---------- Passage given ----------

DISCO: Diachronic Spanish Sonnet Corpus

poster / demo / art installation
  1. 1. Pablo Ruiz Fabo

    Universidad Nacional de Educación a Distancia (UNED) (National Distance Education University)

  2. 2. Clara Martínez Cantón

    Universidad Nacional de Educación a Distancia (UNED) (National Distance Education University)

  3. 3. José Calvo Tello

    Institut für Dokumentologie und Editorik e.V.; Universität Würzburg

Work text
This plain text was ingested for the purpose of full-text search, not to preserve original formatting or readability. For the most complete copy, refer to the original conference program.

This poster presents a corpus of 19th-century sonnets in Spanish in XML-TEI (685 authors, 2677 sonnets). It includes well-known authors, but also less canonized authors. Texts and authors are enriched with identifiers and metadata. See


A fundamental difficulty for Digital Humanities studies on Spanish literature is a scarcity of digital resources (Agenjo, 2015).
Some resources do however exist. BiDTEA (Gago Jover et al, 2015), ADMYTE (Marcos Marin and Faulhaber, 1992), ReMetCa (González-Blanco and Rodríguez, 2014) and PoeMetCa (Escribano et al, 2016) have digitized Spanish Medieval texts. Navarro-Colorado et al. (2015) presented the Corpus of Spanish Golden-Age Sonnets.

---------- Dataset ----------

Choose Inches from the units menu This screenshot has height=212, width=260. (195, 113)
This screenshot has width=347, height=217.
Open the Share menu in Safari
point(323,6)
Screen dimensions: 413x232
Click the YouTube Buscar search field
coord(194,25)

----------
---------- Dataset ----------

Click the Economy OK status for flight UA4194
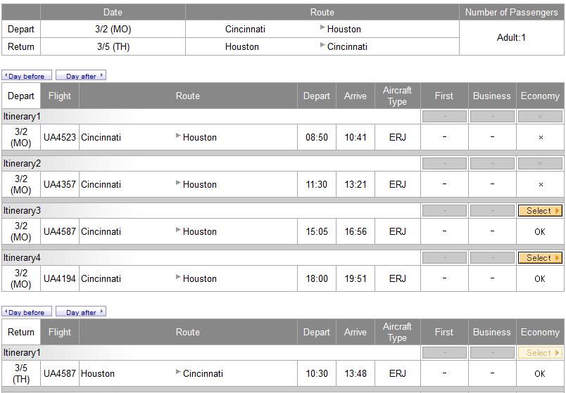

----------
---------- Dataset ----------

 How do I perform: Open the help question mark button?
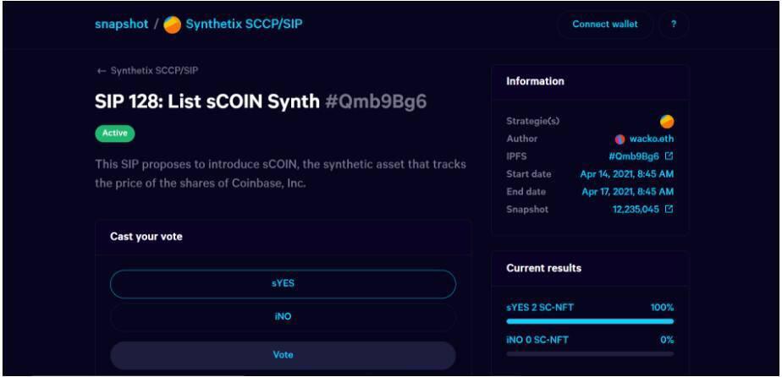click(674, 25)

----------

Task details. In the corpus description above, how many authors and how many sonnets does the 19th-century Spanish sonnet corpus contain?

Solution for this exercise. 685 authors and 2677 sonnets.